## [WHAT THE EXERCISE ASKS]
Copy out the rows between the lines holding "[button] (12, 2563)" and "[Usercentrics Cookiebot - opens", inclusive, requests and all. Shift every answer coordinate by adding 121 to it.
===== EXTRACTED ENTRIES
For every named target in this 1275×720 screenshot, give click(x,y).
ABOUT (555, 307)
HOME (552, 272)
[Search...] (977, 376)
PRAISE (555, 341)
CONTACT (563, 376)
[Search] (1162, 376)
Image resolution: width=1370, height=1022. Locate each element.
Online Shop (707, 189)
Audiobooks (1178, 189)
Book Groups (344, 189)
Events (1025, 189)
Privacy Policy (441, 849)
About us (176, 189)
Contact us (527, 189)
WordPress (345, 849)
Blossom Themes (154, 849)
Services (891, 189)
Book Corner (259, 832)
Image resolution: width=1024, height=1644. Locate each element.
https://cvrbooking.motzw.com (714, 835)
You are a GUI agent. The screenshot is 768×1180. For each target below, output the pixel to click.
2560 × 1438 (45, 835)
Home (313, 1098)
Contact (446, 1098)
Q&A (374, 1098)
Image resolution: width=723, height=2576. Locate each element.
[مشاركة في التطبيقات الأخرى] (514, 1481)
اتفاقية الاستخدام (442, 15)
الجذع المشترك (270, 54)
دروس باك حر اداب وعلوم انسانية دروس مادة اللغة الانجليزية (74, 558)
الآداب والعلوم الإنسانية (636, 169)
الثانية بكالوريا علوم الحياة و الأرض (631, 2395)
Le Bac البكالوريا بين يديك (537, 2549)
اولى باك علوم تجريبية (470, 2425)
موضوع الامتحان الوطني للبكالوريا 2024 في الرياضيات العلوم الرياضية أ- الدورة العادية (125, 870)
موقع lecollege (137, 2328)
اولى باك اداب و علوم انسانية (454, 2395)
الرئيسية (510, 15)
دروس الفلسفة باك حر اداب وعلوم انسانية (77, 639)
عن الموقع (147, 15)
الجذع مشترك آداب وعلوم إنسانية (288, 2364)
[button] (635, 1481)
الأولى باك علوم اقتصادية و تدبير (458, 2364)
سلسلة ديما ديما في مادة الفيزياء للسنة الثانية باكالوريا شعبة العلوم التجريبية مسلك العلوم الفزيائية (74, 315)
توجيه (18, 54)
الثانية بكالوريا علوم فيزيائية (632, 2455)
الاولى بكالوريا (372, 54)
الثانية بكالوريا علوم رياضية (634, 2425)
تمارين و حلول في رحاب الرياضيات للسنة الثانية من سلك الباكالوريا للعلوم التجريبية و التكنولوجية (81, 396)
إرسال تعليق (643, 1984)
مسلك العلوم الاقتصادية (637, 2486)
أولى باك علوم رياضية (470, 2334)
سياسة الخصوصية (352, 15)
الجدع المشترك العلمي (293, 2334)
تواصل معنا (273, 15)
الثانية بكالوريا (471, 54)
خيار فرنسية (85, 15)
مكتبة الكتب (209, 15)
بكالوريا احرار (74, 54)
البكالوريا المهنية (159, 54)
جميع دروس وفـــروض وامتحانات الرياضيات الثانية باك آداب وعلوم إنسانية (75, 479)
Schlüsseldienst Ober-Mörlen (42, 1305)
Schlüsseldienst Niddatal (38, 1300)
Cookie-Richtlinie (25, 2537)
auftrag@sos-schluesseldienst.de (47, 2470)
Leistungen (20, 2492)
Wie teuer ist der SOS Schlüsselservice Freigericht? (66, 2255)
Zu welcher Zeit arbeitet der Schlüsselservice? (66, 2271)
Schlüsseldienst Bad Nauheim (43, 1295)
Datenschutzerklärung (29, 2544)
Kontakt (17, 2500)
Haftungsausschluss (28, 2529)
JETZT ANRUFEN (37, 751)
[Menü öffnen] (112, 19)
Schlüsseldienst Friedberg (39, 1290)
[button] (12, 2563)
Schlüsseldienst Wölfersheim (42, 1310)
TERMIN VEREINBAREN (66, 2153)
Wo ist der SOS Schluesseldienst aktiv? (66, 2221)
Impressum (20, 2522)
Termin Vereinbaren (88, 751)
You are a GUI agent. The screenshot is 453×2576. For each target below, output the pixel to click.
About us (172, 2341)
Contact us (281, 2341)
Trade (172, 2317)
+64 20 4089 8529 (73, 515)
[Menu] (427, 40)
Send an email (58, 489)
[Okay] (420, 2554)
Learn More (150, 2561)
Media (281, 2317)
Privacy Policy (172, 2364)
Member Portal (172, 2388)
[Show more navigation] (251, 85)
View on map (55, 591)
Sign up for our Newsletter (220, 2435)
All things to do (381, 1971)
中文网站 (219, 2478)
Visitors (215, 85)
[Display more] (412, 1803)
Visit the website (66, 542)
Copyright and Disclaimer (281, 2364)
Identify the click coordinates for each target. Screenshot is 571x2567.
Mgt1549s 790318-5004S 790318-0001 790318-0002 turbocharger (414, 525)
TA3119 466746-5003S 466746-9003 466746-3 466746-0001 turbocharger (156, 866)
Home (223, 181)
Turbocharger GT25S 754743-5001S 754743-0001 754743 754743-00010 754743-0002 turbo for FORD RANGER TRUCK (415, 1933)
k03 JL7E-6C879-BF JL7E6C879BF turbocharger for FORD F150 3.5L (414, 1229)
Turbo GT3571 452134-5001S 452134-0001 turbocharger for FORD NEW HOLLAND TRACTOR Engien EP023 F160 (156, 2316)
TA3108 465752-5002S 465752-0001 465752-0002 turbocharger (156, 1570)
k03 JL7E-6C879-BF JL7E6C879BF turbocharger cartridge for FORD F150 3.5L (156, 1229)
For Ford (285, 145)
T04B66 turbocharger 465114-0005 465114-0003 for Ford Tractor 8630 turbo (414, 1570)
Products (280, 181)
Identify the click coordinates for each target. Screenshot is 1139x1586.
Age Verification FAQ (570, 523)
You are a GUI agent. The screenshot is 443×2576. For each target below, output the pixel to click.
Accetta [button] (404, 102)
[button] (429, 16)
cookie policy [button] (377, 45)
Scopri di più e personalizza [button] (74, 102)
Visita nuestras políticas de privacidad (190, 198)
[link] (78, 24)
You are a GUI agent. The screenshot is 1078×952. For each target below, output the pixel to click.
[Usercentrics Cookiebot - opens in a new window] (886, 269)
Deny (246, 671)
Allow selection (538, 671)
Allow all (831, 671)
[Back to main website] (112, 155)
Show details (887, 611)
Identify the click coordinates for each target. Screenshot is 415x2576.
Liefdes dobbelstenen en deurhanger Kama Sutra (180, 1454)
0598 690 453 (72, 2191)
==========
## [TASK OUTPUT]
[button] (133, 2684)
Schlüsseldienst Wölfersheim (163, 1431)
TERMIN VEREINBAREN (187, 2274)
Wo ist der SOS Schluesseldienst aktiv? (187, 2342)
Impressum (141, 2643)
Termin Vereinbaren (209, 872)
You are a GUI agent. The screenshot is 453×2576. For each target below, output the pixel to click.
About us (293, 2462)
Contact us (402, 2462)
Trade (293, 2438)
+64 20 4089 8529 (194, 636)
[Menu] (548, 161)
Send an email (179, 610)
[Okay] (541, 2675)
Learn More (271, 2682)
Media (402, 2438)
Privacy Policy (293, 2485)
Member Portal (293, 2509)
[Show more navigation] (372, 206)
View on map (176, 712)
Sign up for our Newsletter (341, 2556)
All things to do (502, 2092)
中文网站 (340, 2599)
Visitors (336, 206)
[Display more] (533, 1924)
Visit the website (187, 663)
Copyright and Disclaimer (402, 2485)
Identify the click coordinates for each target. Screenshot is 571x2567.
Mgt1549s 790318-5004S 790318-0001 790318-0002 turbocharger (535, 646)
TA3119 466746-5003S 466746-9003 466746-3 466746-0001 turbocharger (277, 987)
Home (344, 302)
Turbocharger GT25S 754743-5001S 754743-0001 754743 754743-00010 754743-0002 turbo for FORD RANGER TRUCK (536, 2054)
k03 JL7E-6C879-BF JL7E6C879BF turbocharger for FORD F150 3.5L (535, 1350)
Turbo GT3571 452134-5001S 452134-0001 turbocharger for FORD NEW HOLLAND TRACTOR Engien EP023 F160 (277, 2437)
TA3108 465752-5002S 465752-0001 465752-0002 turbocharger (277, 1691)
k03 JL7E-6C879-BF JL7E6C879BF turbocharger cartridge for FORD F150 3.5L (277, 1350)
For Ford (406, 266)
T04B66 turbocharger 465114-0005 465114-0003 for Ford Tractor 8630 turbo (535, 1691)
Products (401, 302)
Identify the click coordinates for each target. Screenshot is 1139x1586.
Age Verification FAQ (691, 644)
You are a GUI agent. The screenshot is 443×2576. For each target below, output the pixel to click.
Accetta [button] (525, 223)
[button] (550, 137)
cookie policy [button] (498, 166)
Scopri di più e personalizza [button] (195, 223)
Visita nuestras políticas de privacidad (311, 319)
[link] (199, 145)
You are a GUI agent. The screenshot is 1078×952. For each target below, output the pixel to click.
[Usercentrics Cookiebot - opens in a new window] (1007, 390)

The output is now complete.